Lipopolysaccharides (LPS) are potent pro-inflammatory molecules that enter the systemic circulation from the intestinal lumen by uncertain mechanisms. We investigated these mechanisms and the effect of exogenous glucagon-like peptide-2 (GLP-2) on LPS transport in the rodent small intestine. Transmucosal LPS transport was measured in Ussing-chambered rat jejunal mucosa. In anesthetized rats, the appearance of fluorescein isothiocyanate (FITC)-LPS into the portal vein (PV) and the mesenteric lymph was simultaneously monitored after intraduodenal perfusion of FITC-LPS with oleic acid and taurocholate (OA/TCA). In vitro, luminally applied LPS rapidly appeared in the serosal solution only with luminal OA/TCA present, inhibited by the lipid raft inhibitor methyl-β-cyclodextrin (MβCD) and the CD36 inhibitor sulfosuccinimidyl oleate (SSO), or by serosal GLP-2. In vivo, perfusion of FITC-LPS with OA/TCA rapidly increased FITC-LPS appearance into the PV, followed by a gradual increase of FITC-LPS into the lymph.

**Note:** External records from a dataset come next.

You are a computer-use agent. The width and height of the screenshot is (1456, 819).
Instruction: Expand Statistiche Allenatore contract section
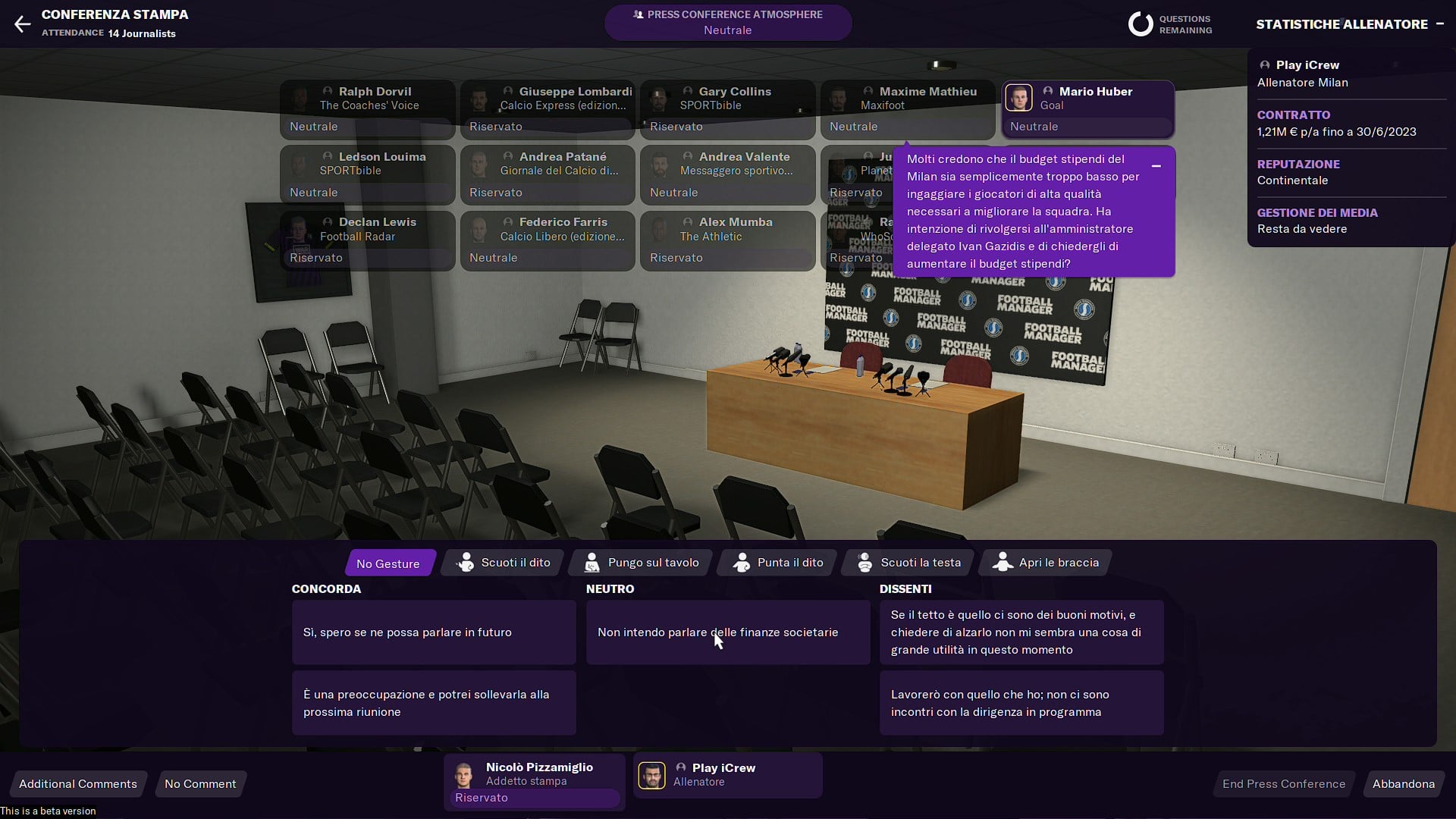(x=1293, y=114)
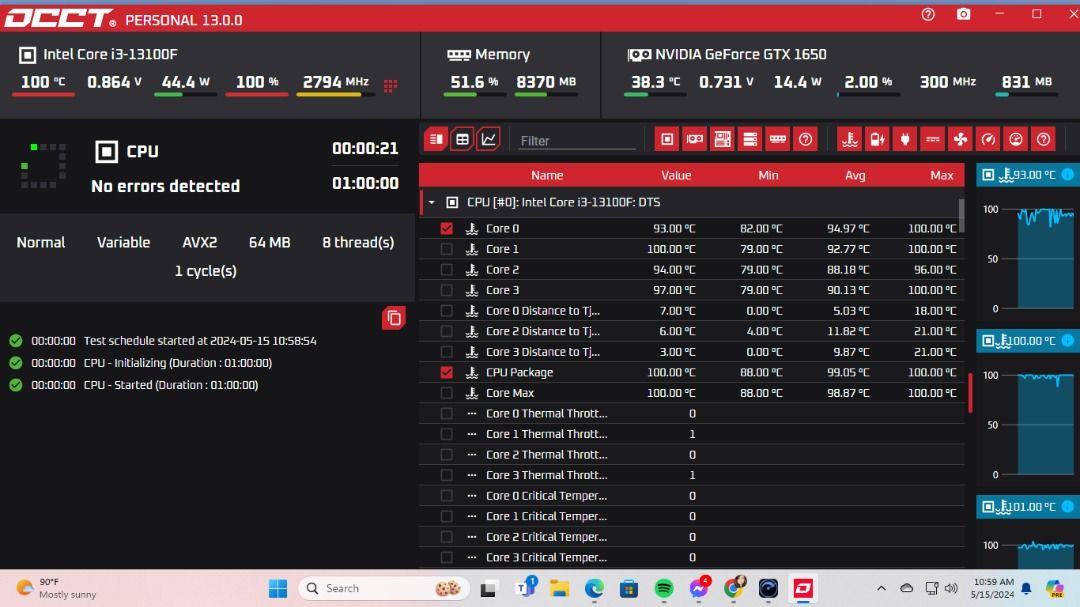Click the power plug filter icon
The image size is (1080, 607).
904,139
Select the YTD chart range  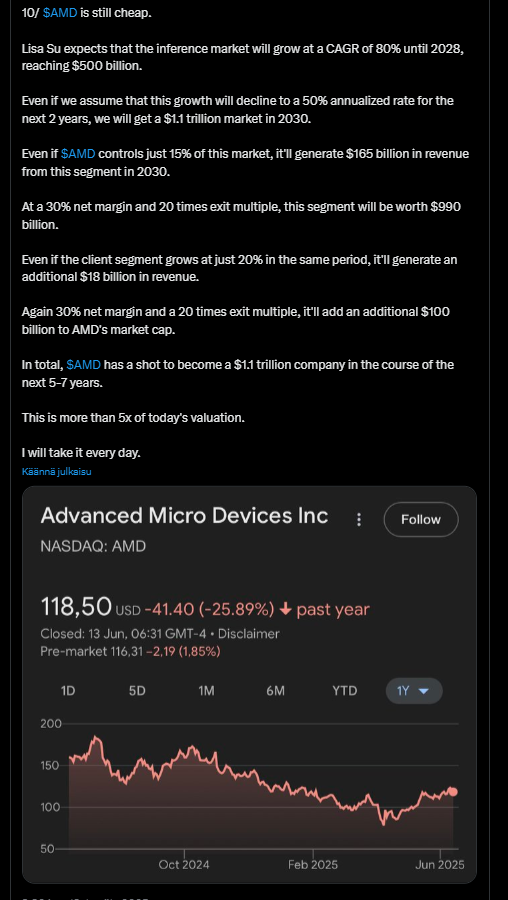344,690
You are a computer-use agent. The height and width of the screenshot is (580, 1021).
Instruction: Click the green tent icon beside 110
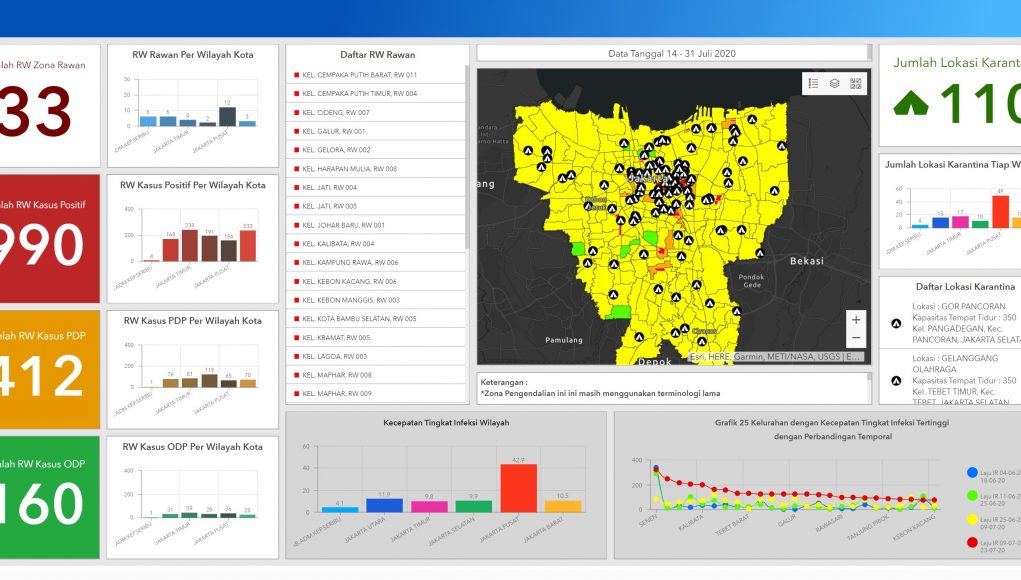pyautogui.click(x=910, y=102)
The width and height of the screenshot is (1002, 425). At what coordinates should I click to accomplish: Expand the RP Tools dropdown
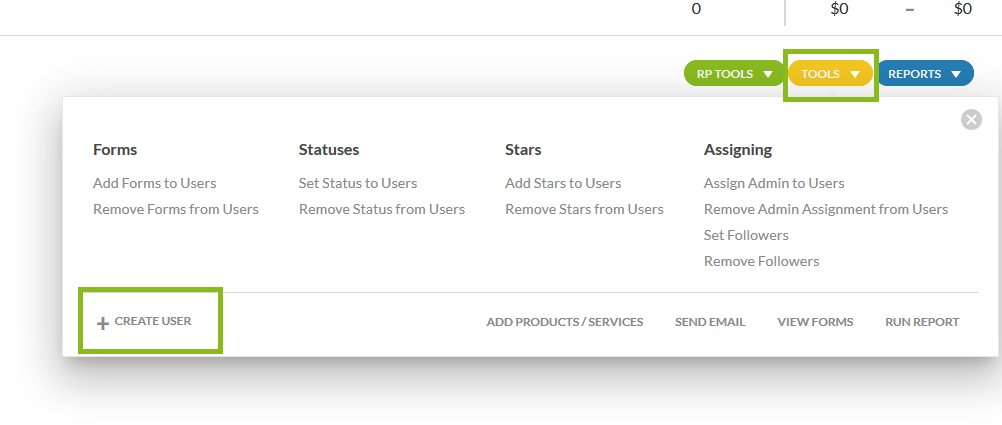click(x=734, y=74)
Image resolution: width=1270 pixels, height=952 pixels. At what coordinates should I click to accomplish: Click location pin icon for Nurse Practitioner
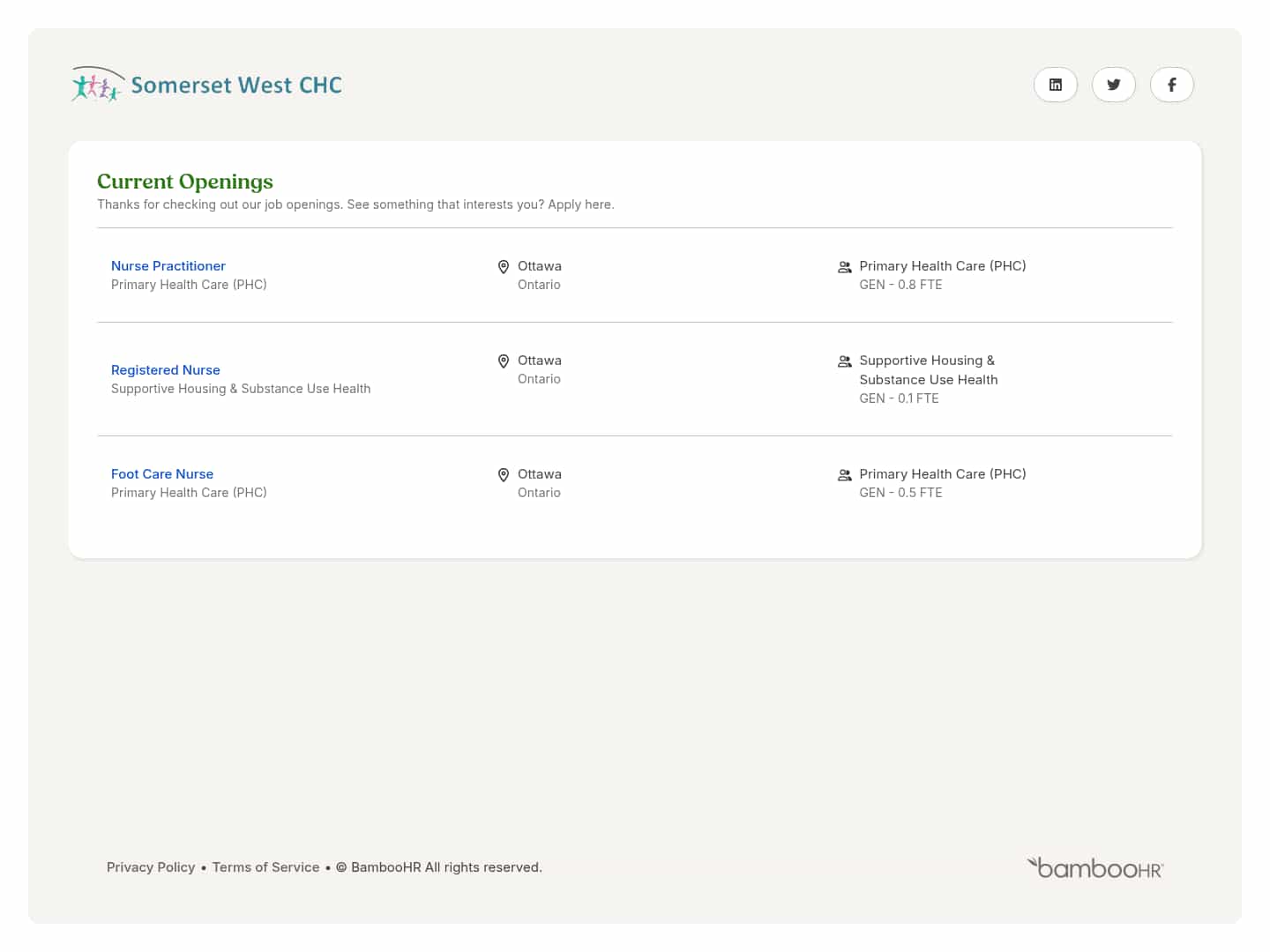pos(504,267)
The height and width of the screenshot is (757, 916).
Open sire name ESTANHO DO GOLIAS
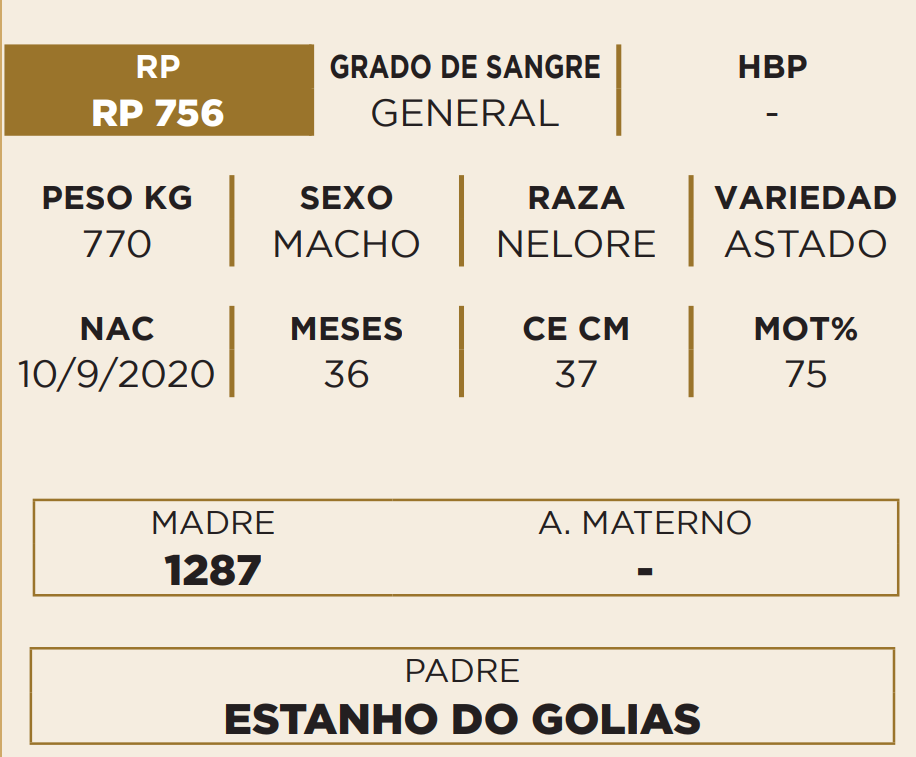[462, 719]
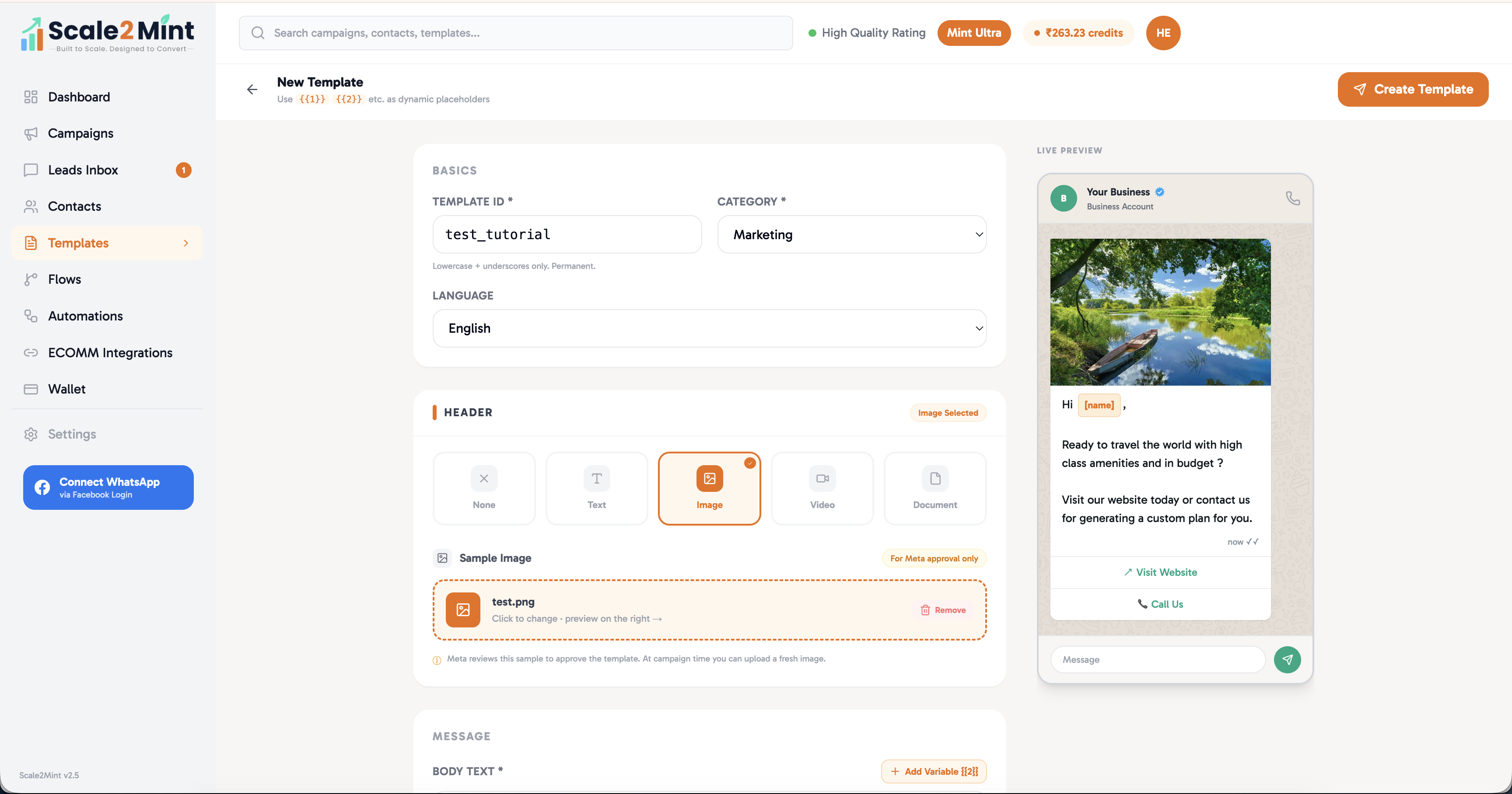Select the None header type
Image resolution: width=1512 pixels, height=794 pixels.
pyautogui.click(x=483, y=488)
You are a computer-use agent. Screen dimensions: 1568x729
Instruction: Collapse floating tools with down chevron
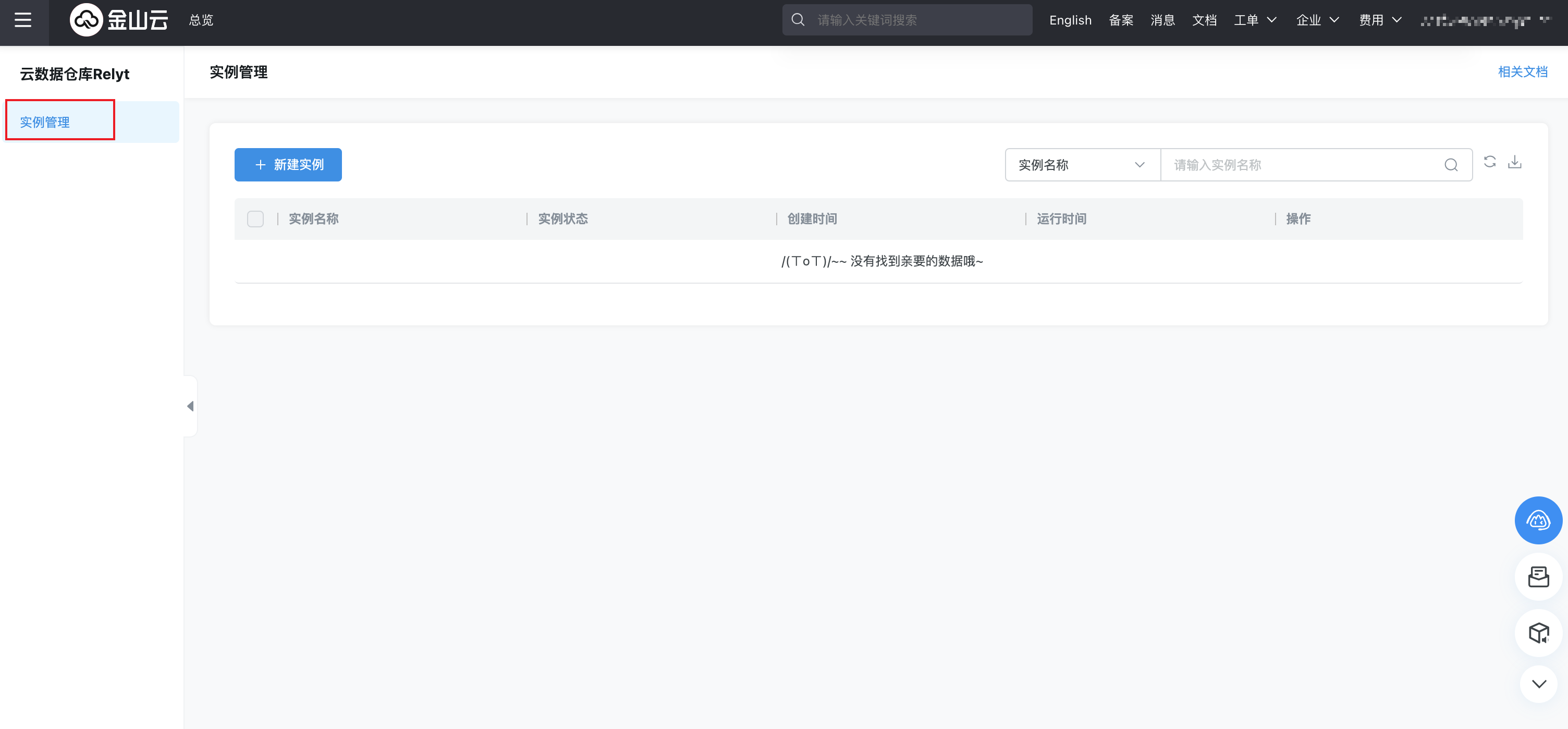[x=1538, y=684]
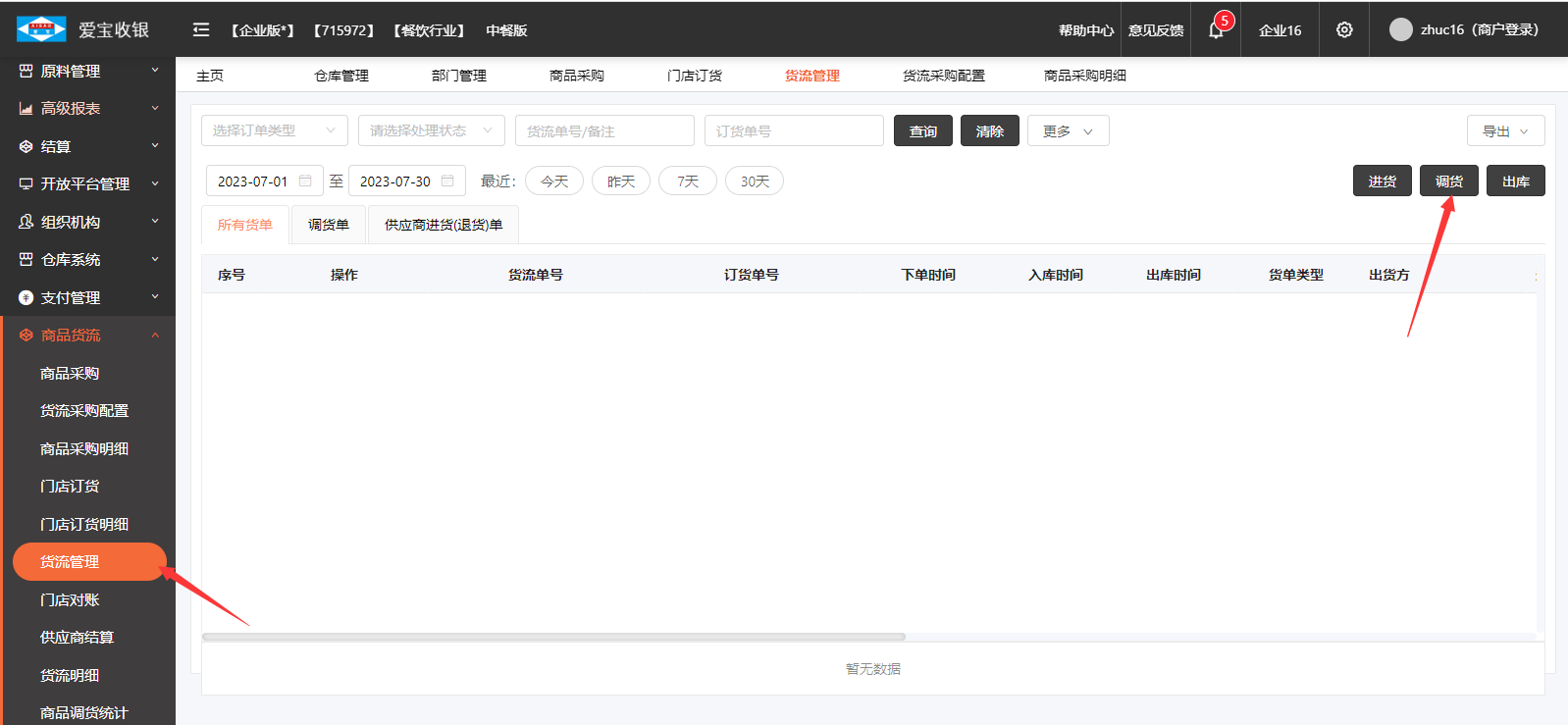
Task: Open calendar icon in start date field
Action: (x=305, y=181)
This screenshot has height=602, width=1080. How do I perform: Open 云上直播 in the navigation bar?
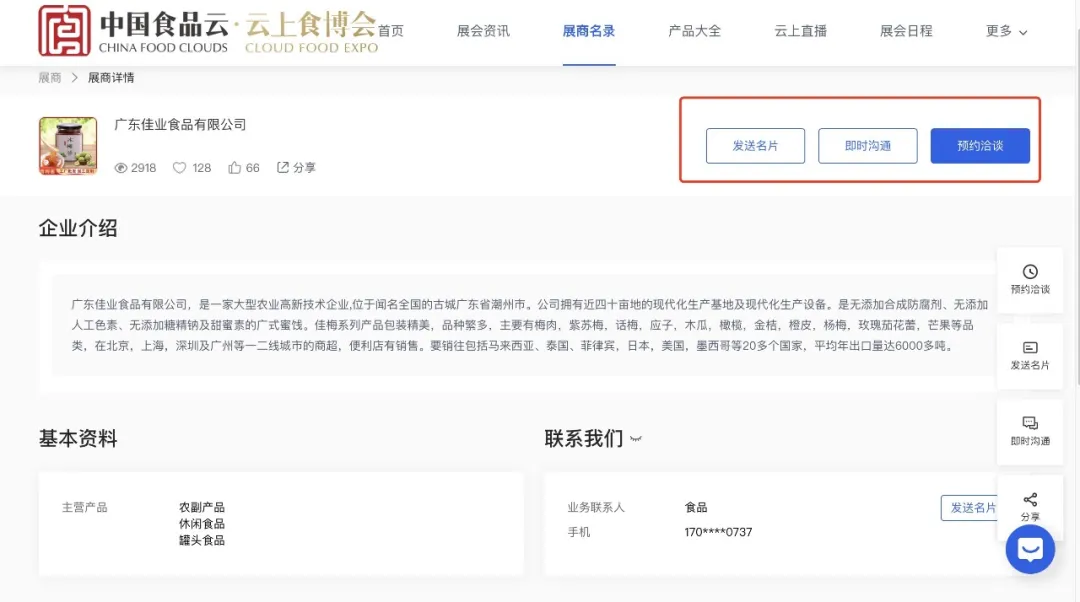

Rapid PV transport was inhibited by the addition of MβCD or by SSO, whereas transport into the lymph was inhibited by chylomicron synthesis inhibition. Intraveous injection of the stable GLP-2 analog teduglutide acutely inhibited FITC-LPS transport into the PV, yet accelerated FITC-LPS transport into the lymph via N^ω-nitro-l-arginine methyl ester (l-NAME)- and PG97-269-sensitive mechanisms. In vivo confocal microscopy in mouse jejunum confirmed intracellular FITC-LPS uptake with no evidence of paracellular localization. This is the first direct demonstration in vivo that luminal LPS may cross the small intestinal barrier physiologically during fat absorption via lipid raft- and CD36-mediated mechanisms, followed by predominant transport into the PV, and that teduglutide inhibits LPS uptake into the PV in vivo.NEW & NOTEWORTHY We report direct in vivo confirmation of transcellular lipopolysaccharides (LPS) uptake from the intestine into the portal vein (PV) involving CD36 and lipid rafts, with minor uptake via the canonical chylomicron pathway. The gut hormone glucagon-like peptide-2 (GLP-2) inhibited uptake into the PV. These data suggest that the bulk of LPS absorption is via the PV to the liver, helping clarify the mechanism of LPS transport into the PV as part of the "gut-liver" axis. These data do not support the paracellular transport of LPS, which has been implicated in the pathogenesis of the "leaky gut" syndrome.

Keywords: CD36; GLP-2; LCFA absorption; LPS transport; lipid raft.

Graphical abstract

Fig. 1.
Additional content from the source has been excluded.